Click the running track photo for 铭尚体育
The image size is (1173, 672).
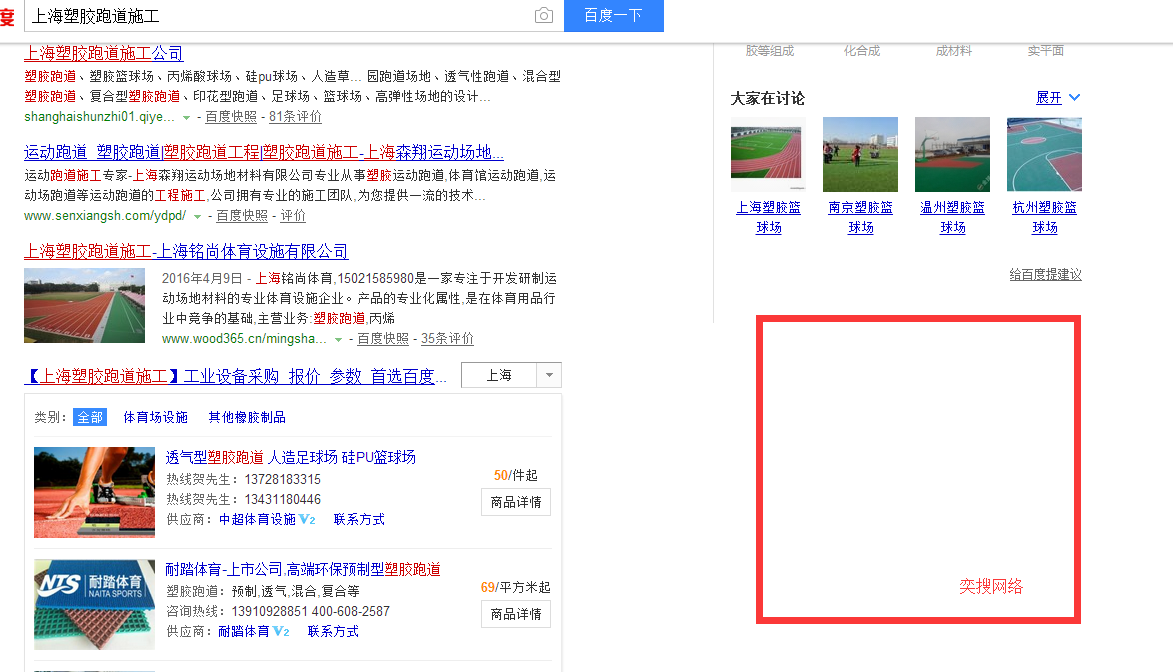pos(84,305)
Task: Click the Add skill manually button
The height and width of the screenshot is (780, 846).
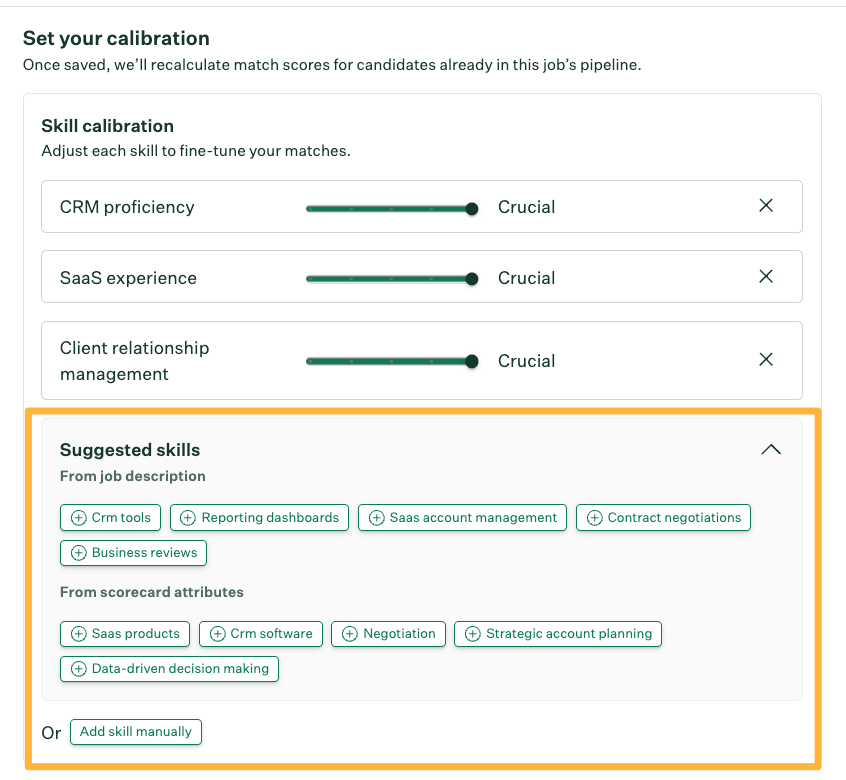Action: point(135,731)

┄┄┄┄┄┄

> Task goal
The range to set down runs from the line containing "Task: Click the Add skill manually button" through the final line of the data, both ends included; give it exactly and drop the pictures.

> Solution for this exercise
Task: Click the Add skill manually button
The height and width of the screenshot is (780, 846).
Action: point(135,731)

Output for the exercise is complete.